State v. Kelly

638 N.E.2d 153, 93 Ohio App. 3d 257, 1994 Ohio App. LEXIS 1037
CourtOhio Court of Appeals
DecidedFebruary 22, 1994
DocketNo. CA9284.
StatusPublished
Cited by32 cases

This text of 638 N.E.2d 153 (State v. Kelly) is published on Counsel Stack Legal Research, covering Ohio Court of Appeals primary law. Counsel Stack provides free access to over 12 million legal documents including statutes, case law, regulations, and constitutions.

Bluebook
State v. Kelly, 638 N.E.2d 153, 93 Ohio App. 3d 257, 1994 Ohio App. LEXIS 1037 (Ohio Ct. App. 1994).

Opinion

Farmer, Judge.

Appellant, Danny Kelly, and Michelle Kelly are the natural parents of Angel (age four) and Amy (age six). In February 1991, Ms. Kelly took the children and left home. Thereafter, the girls began to behave inappropriately; specifically, there were concerns regarding sexual acting out. As a result of the girls’ behavior, Ms. Kelly arranged for them to enter counseling. Based on the disclosures made by Angel and Amy, appellant was indicted by the Stark County Grand Jury on December 4, 1992, and charged with two counts of rape in violation of R.C. 2907.02, two counts of sexual battery in violation of R.C. 2907.03, two counts of gross sexual imposition in violation of R.C. 2907.05 and two counts of endangering children in violation of R.C. 2919.22.

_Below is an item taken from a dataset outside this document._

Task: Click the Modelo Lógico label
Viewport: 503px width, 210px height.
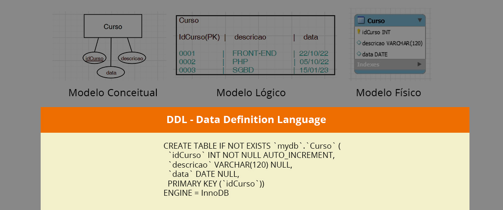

*261 Appellant was arraigned on December 11, 1992, and entered pleas of not guilty to all charges. A jury trial was commenced on February 24, 1993. Among the witnesses called by appellee, the state of Ohio, were the alleged victims. Prior to their testimony, the court questioned each child to determine her competency to testify. Over appellant’s objection, the court found each child to be a competent witness.

At the close of the evidence, the trial court dismissed the two counts of endangering children. The jury returned a verdict of guilty to all remaining counts in the indictment. The trial court sentenced appellant to life imprisonment on each count of rape, to be served consecutive to each other, a definite term of two years on each count of sexual battery, merged with the counts of rape, and a definite term of two years on each count of gross sexual imposition, to run consecutive to each other and to the life sentences.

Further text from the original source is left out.